Protests get away in Syrian metropolis managed by jihadist faction

ALEPPO — Protests have occurred in Syria’s northwestern province of Idlib in current days towards the so-called Syrian Salvation Government (SSG), which is affiliated with Hayat Tahrir al-Sham (HTS). HTS controls the province. Protesters are calling on the federal government to supply fundamental providers to the province and cut back the costs of products and gasoline, specifically fuel and diesel. 

Dozens of protesters gathered Oct. 15 in al-Saa Square in central Idlib metropolis to precise their anger over the rise in costs of most simple items. They raised banners with slogans comparable to “We are drowning in your salvation,” criticizing the SSG and its efficiency. Other slogans, to call just some, included “No to inflation and corruption,” “Stop playing with people and robbing them,” “Keep the price of oxygen tanks down” and “Salvation Government sinking the ship.”

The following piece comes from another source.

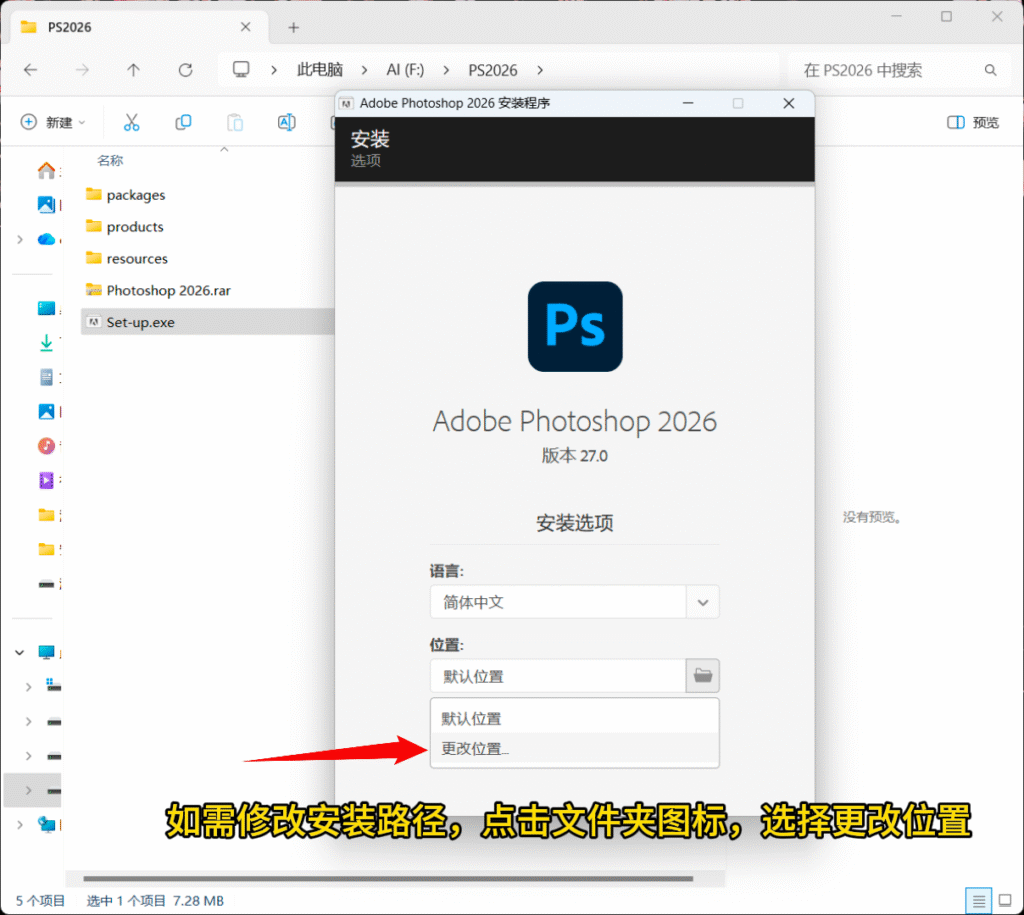Click the Home icon in the sidebar
1024x915 pixels.
coord(46,171)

Some protesters, wearing personal protective equipment amid the spread of COVID-19 in the area, denounced the living conditions as unbearable amidst the skyrocketing cost of living.

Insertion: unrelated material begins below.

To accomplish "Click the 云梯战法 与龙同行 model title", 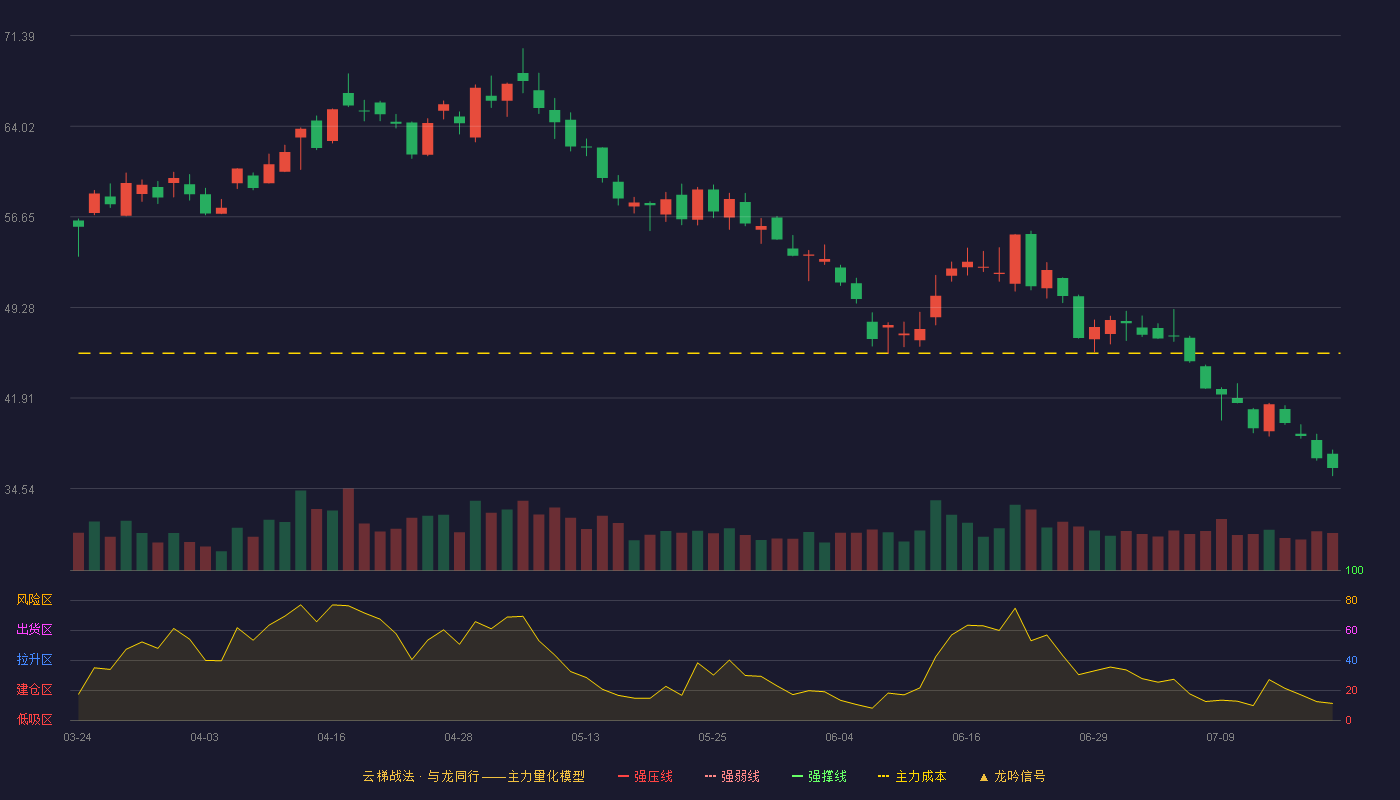I will [x=474, y=776].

Protesters hold responsible the corrupt officials and traders who abuse power and are supporting citizens.

The HTS-affiliated company Watad raised fuel prices Oct. 13 for the fifth time in a month, ignoring deteriorating living conditions in Idlib. The price of a gas cylinder for households increased from 108.50 Turkish liras (approximately $12) to 114 Turkish liras ($13). Watad had previously raised the price of a cylinder from 99.5 Turkish liras (approximately $11) to 108.5 Turkish liras (approximately $12) on Oct. 9. 

The exchange rate of the dollar reached 9.36 Turkish liras on Oct. 18, according to, which lists live exchange rates in Turkey.

Syrian families in Idlib suffer from the inability to make ends meet. Markets are seeing an unprecedented rise in food and fuel prices, as people also face high unemployment, high rent fees and a reduction in humanitarian support. Meanwhile, the SSG continues to impose royalties and taxes, and their proceeds go to the HTS treasury.

One of the protesters who took part in the demonstrations against the HTS government told Al-Monitor on condition of anonymity, “As a Syrian national living in Idlib, I call on the SSG to resign immediately. I ask for a new government that cares about poor people like me. Life here is no longer bearable, and if this failed government remains in power, the situation will get worse.”

Mahmoud Issa, one other protester, informed Al-Monitor, “HTS should stop oppressing people and taking their livelihoods. Their government only imposes taxes for sanitary products, cars, food and fuel. Yet it fails to complete its duties as a government and provides no support to services such as education, health, provision of bread and others.”

Issa added, “Children in some households sleep hungry. Their fathers cannot afford bread because the monthly salary is no longer enough to cover a family’s needs for half a month. Thousands of men cannot find work, and they eagerly wait for aid baskets (from nongovernmental organizations) to survive. The region is struggling with unemployment.”

Amid the protests, the SSG’s Minister of Economy Bassel Abdul Aziz tried to justify the rise in commodity costs. Abdul Aziz was quoted on the federal government’s official web site on Oct. 16 as saying, “There are two main reasons for the continued rise in prices in northern Syria. The first reason is the global increase in energy and commodity prices. The second reason is the depreciation of the Turkish lira, which has lost more than 22% of its value since the beginning of this year. The dollar was worth about 7.5 Turkish liras, but today, its value reached the limits of 9.2 Turkish liras.”

Abdul Aziz additionally stated the bakery sector in Idlib was largely affected by the depreciation of the Turkish lira, in addition to the rise within the worth of imported flour in current months resulting from droughts that hit main wheat exporters.

According to Abdul Aziz, the worth of a ton of flour rose to about $380, and the import charge is 82%. Local wheat crops don’t exceed 18% of consumption, which suggests overseas markets exert management.  

Abdul Aziz stated the current rise in crude oil and fuel costs to document ranges negatively affected northern Syria. Prices of oil derivatives imported from Turkey elevated after Turkish corporations raised costs as the worth of the Turkish lira continued to drop.

A report printed Sept. 14 by the Humanitarian Needs Assessment Program, the United Nations Development Program, and the Early Recovery and Livelihoods Program for northwest Syria revealed Syrians are experiencing excessive financial deprivation.